Uma das possibilidades vislumbradas é a de conseguirmos fazer o upload de uma mente semelhante à humana ao corpo de um robô, dando a ele as características de personalidade de nossa escolha. Algo que também levanta questionamentos.

O Grupo Europeu de Ética na Ciência e nas Novas Tecnologias (EGE, na sigla em inglês) lançou no ano passado um relatório enfatizando “as urgentes e complexas questões morais” levantadas pelo avanço da Inteligência Artificial na robótica.

O grupo defendeu a necessidade de um modelo coletivo e colaborativo de trabalho, de modo a definir um conjunto de valores em torno do qual a sociedade se organizaria, e o papel das novas tecnologias nisso.

“Um pedido da Comissão Europeia (braço executivo da União Europeia) era de termos reflexões éticas sobre o futuro de nossas sociedades e do trabalho, em uma época de robôs e inteligência artificial”, disse Christiane Woopen, líder do EGE e professora de Ética e Teoria da Medicina na Universidade de Colônia (Alemanha), que também esteve presente no evento do Vaticano.

O foco do grupo é estudar como direitos humanos se relacionam com robôs.

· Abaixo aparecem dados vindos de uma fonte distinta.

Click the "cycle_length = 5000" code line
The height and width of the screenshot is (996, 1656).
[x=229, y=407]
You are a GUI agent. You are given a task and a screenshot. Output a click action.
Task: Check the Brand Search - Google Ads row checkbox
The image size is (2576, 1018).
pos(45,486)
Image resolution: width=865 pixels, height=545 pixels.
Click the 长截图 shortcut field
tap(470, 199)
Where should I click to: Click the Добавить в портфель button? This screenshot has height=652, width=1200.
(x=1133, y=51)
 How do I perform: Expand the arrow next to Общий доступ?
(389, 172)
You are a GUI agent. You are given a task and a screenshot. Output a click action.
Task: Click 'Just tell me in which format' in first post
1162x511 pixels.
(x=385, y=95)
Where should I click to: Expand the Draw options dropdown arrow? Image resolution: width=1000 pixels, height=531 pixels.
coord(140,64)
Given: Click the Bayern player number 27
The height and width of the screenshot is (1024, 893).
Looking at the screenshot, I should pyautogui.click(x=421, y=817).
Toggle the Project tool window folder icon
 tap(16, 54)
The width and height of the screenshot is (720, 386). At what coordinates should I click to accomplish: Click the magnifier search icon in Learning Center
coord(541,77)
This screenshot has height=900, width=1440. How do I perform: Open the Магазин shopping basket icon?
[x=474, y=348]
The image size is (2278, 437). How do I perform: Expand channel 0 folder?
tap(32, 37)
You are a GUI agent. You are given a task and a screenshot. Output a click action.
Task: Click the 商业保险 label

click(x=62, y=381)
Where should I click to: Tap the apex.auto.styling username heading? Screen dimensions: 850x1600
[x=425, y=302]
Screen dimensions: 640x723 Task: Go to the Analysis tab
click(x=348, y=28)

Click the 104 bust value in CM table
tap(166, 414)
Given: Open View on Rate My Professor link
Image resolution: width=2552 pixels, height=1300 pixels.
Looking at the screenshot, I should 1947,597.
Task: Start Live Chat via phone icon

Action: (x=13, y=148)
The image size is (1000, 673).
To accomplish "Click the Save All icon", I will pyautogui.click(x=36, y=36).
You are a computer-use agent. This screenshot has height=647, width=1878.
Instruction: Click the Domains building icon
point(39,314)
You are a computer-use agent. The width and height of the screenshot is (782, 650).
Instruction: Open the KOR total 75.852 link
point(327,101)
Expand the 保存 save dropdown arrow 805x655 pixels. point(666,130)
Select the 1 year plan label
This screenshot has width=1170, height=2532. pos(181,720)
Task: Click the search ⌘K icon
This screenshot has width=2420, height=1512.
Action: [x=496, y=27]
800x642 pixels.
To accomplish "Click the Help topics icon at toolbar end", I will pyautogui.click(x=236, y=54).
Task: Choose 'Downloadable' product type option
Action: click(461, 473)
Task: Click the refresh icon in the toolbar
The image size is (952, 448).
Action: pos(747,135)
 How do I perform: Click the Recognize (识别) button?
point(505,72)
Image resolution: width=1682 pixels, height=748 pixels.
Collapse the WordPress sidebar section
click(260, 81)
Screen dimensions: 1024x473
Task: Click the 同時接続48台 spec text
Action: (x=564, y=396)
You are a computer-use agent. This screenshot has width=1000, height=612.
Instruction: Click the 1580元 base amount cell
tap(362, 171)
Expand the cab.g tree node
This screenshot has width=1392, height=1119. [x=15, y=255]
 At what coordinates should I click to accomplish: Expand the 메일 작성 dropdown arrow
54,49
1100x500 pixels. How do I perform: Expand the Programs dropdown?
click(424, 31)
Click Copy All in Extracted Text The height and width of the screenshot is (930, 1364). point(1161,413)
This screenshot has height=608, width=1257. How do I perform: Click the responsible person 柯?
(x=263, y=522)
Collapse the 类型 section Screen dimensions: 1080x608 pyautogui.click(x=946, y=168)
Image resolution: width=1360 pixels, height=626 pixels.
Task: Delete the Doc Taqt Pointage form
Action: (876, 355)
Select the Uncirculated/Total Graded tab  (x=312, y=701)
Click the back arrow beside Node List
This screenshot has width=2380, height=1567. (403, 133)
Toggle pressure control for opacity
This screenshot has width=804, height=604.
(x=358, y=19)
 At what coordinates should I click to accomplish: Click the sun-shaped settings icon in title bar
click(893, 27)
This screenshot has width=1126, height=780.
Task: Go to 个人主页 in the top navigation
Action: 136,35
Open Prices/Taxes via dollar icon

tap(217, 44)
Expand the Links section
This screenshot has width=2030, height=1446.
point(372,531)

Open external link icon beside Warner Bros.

“Não compartilhamos da opinião de que robôs tenham de ter direitos”, disse Woopen. “Direitos pertencem a pessoas e dizem respeito a questões fundamentais, como dignidade humana e autonomia. Esses direitos se referem a pessoas, seres humanos, e à Carta fundamental de direitos da UE.”

Mas Ishiguro acredita que, quanto mais perto estivermos de ter robôs em nossas casas e em nossos círculos de amizade, mais teremos a inclinação natural de querer dar direitos a eles.

“Quando o robô se tornar um parceiro, uma companhia ou um amigo para nós, vamos querer protegê-lo”, argumentou. “Assim como damos algum tipo de direito aos animais, acho que vamos dar algum tipo de direito aos robôs também.”

Para Woopen, a ausência de uma distinção clara entre robôs e humanos e o nosso relacionamento com eles levantarão fortes questionamentos éticos.

“Se você imagina que, algum dia, haverá um robô que se comporta igualzinho a um ser humano, se move como ser humano e tem expressões faciais de um ser humano, como você vai decidir se essa entidade tem ou não uma alma?”, questionou.

“Nós os usamos para nossos propósitos, porque somos nós os seres que definimos os objetivos deles, escolhemos os meios e somos capazes de fazer o bem ou o mal, mas nós somos seres humanos livres. E acho que não devemos conceder essa liberdade a artefatos tecnológicos.”

Parceria ética

O Vaticano recentemente estabeleceu uma parceria com a Microsoft para oferecer um prêmio internacional de ética e inteligência artificial, depois de uma reunião privada entre o papa Francisco e o presidente da multinacional, Brad Smith.

O prêmio será entregue à melhor tese de doutorado de 2019 com o tema “inteligência artificial a serviço da vida humana”.

No ano que vem, a programação do encontro da Academia Pontifícia da Vida vai se centrar na inteligência artificial.

“Nós já enfatizamos a importância da pesquisa técnica, que é um grande presente que Deus nos deu”, afirmou o arcebispo Paglia. “Mas, à medida que ficamos parecidos a computadores, imediatamente vemos conflitos, perigos, desigualdades e às vezes uma terrível escravidão sobre o outro.”

A acadêmica Woopen destacou a necessidade de governos lidarem com essas questões éticas emergentes.

“Temos de agir mais rápido na Europa”, afirmou. “Mas acho que os governos já aprenderam que esses são aspectos cruciais a serem regulados e enfrentados, porque, caso contrário, eles moldarão nossa sociedade sem levar em conta esses governos.”